- [About this task]: Print the line that contains "Screen dimensions: 1265x805", then every line after it until the entries end, exactly as they read; do not include pictures.

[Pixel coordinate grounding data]

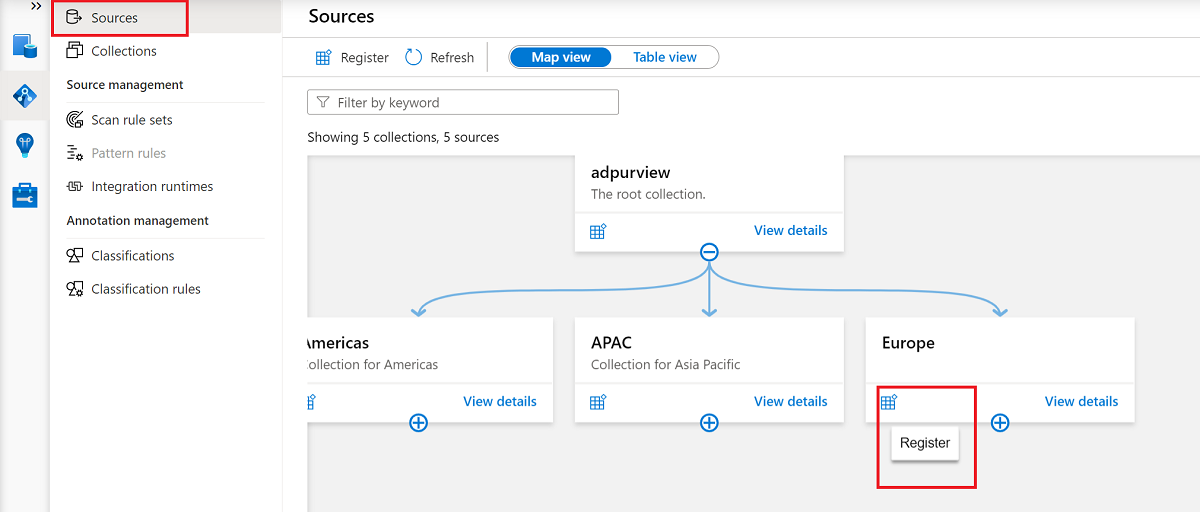Open Integration runtimes in the sidebar
Image resolution: width=1200 pixels, height=512 pixels.
point(151,186)
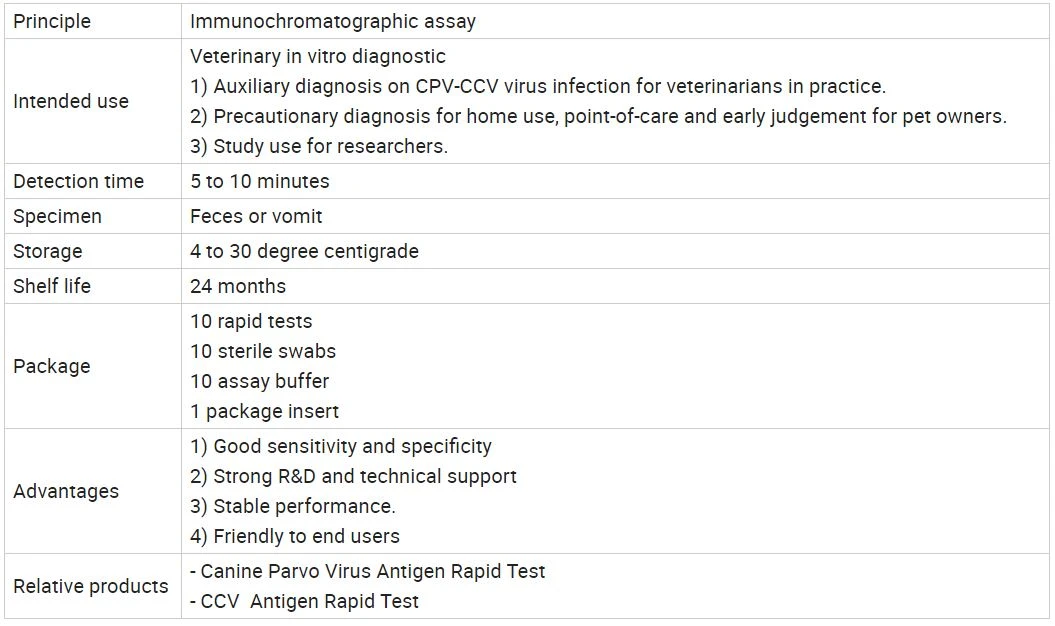Click the Principle row label
The height and width of the screenshot is (626, 1055).
(x=52, y=22)
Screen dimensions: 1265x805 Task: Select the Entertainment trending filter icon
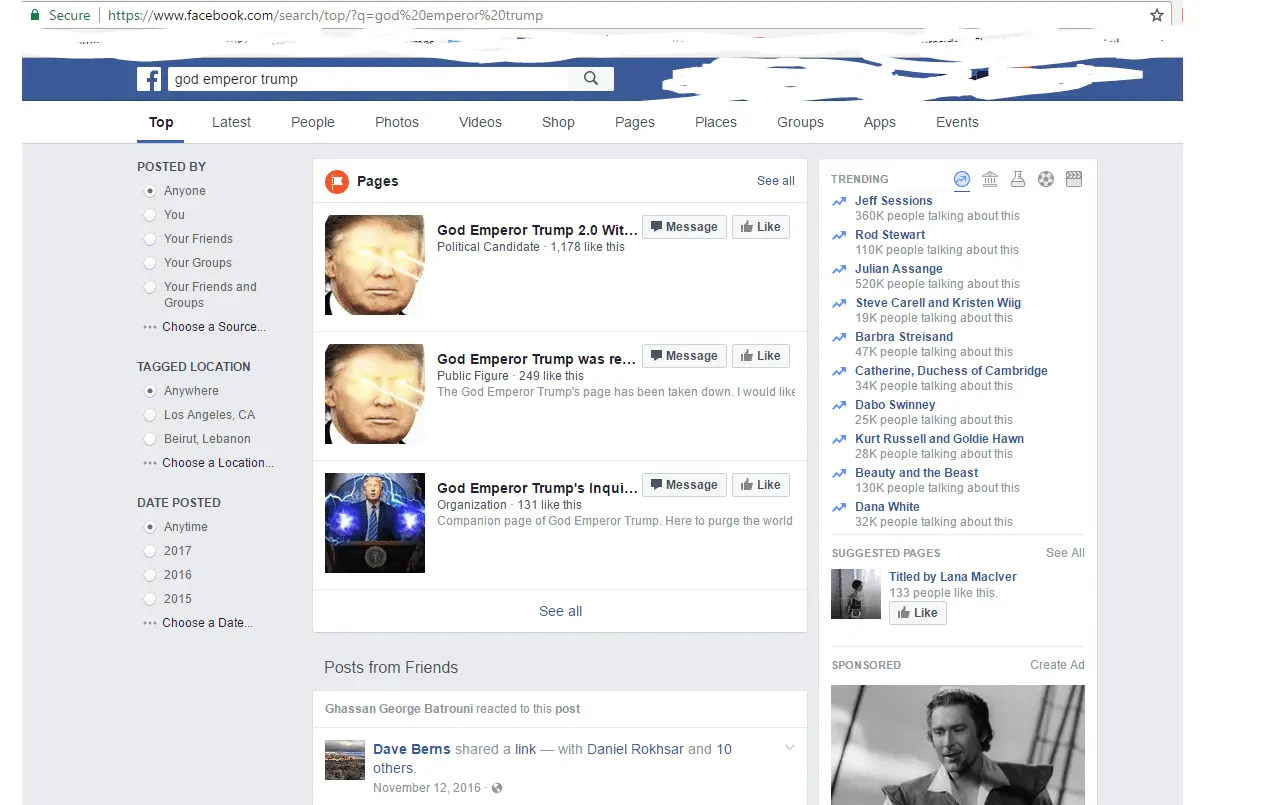point(1074,179)
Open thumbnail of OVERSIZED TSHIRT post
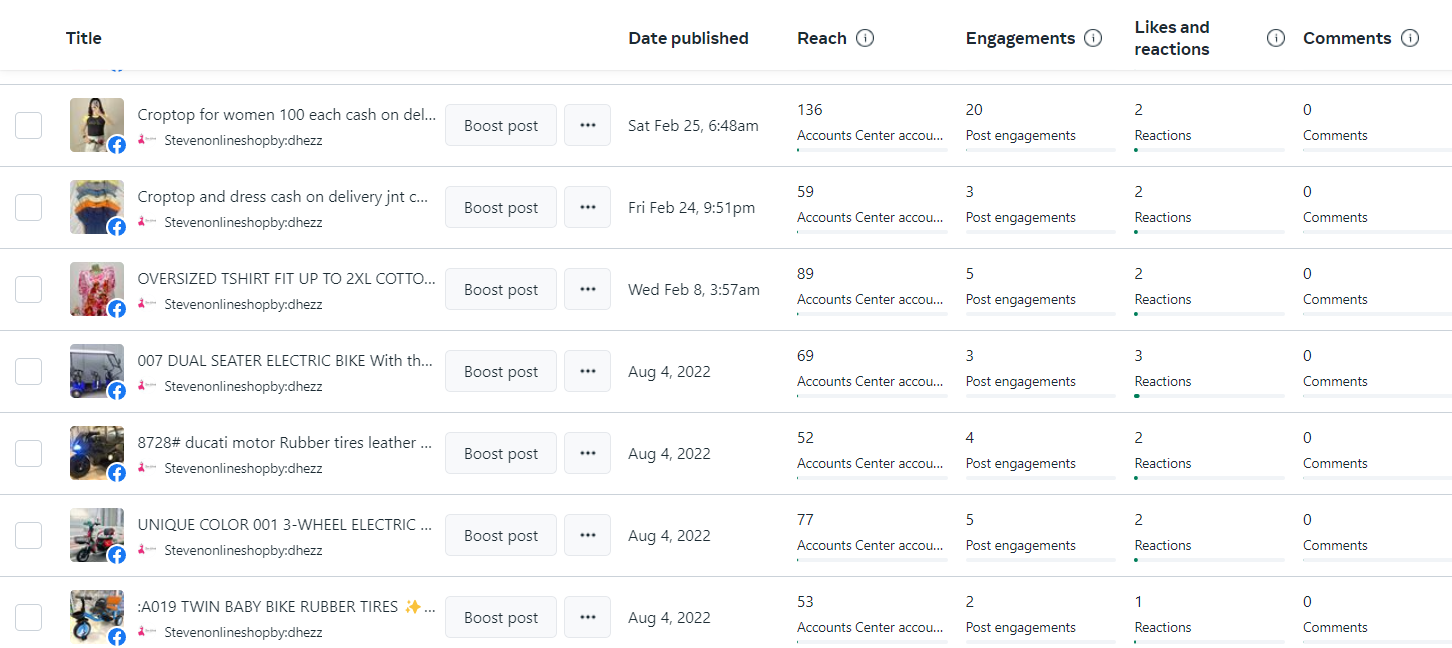This screenshot has width=1452, height=648. point(97,289)
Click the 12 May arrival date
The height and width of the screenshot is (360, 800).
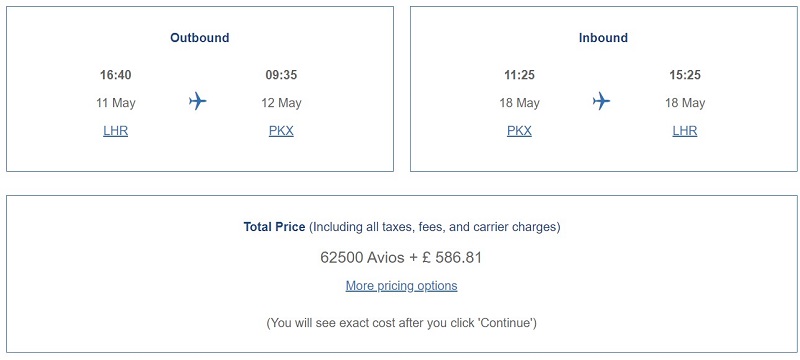pos(282,103)
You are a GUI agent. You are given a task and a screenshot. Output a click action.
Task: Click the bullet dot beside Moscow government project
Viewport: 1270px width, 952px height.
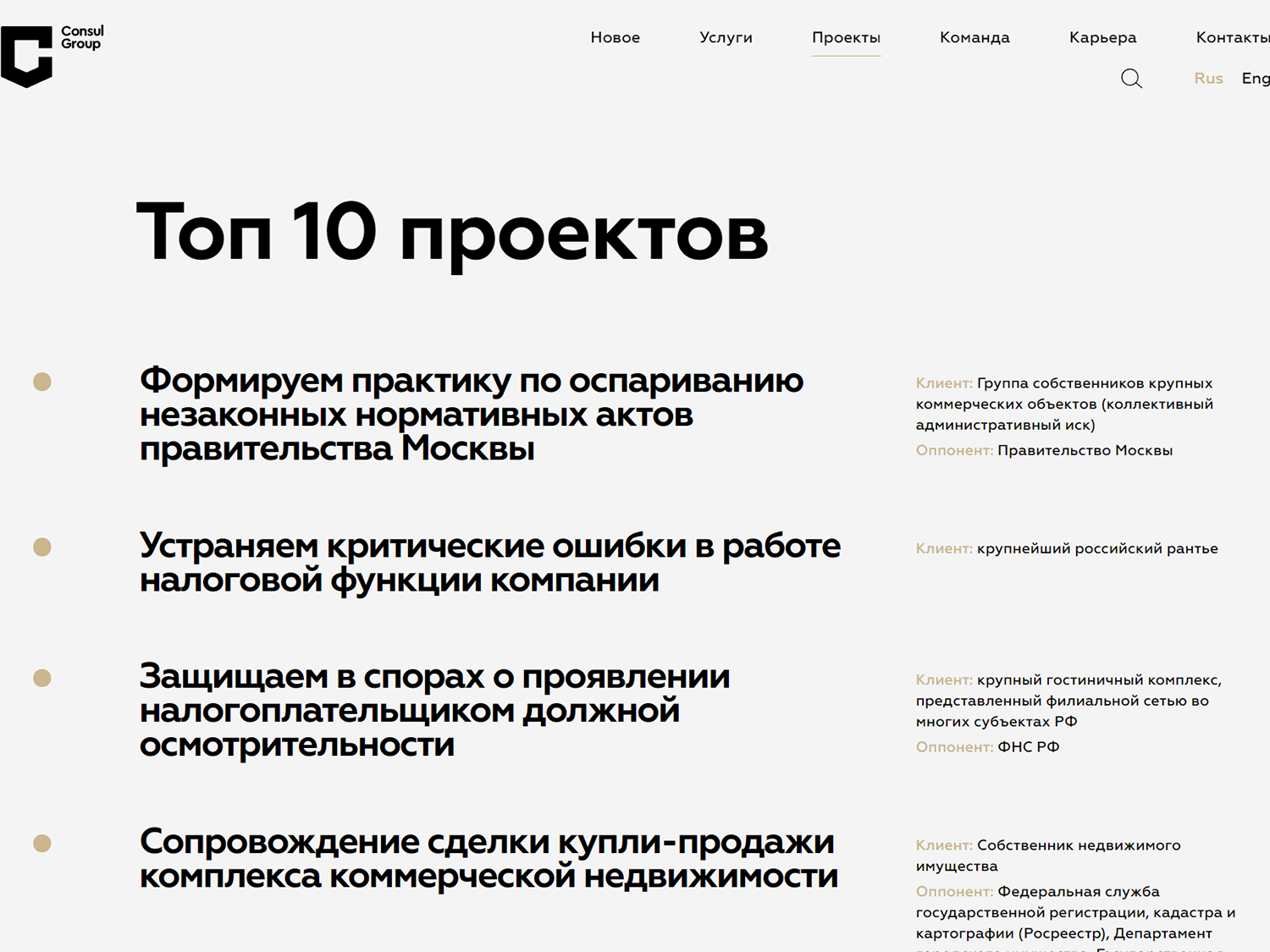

- [Result of this exercise]:
Screen dimensions: 1265x805 Task: Select the Entertainment trending filter icon
point(1074,179)
Open thumbnail of OVERSIZED TSHIRT post
This screenshot has width=1452, height=648. point(97,289)
Click the 12 May arrival date
The height and width of the screenshot is (360, 800).
pos(282,103)
You are a GUI agent. You are given a task and a screenshot. Output a click action.
Task: Click the bullet dot beside Moscow government project
Viewport: 1270px width, 952px height.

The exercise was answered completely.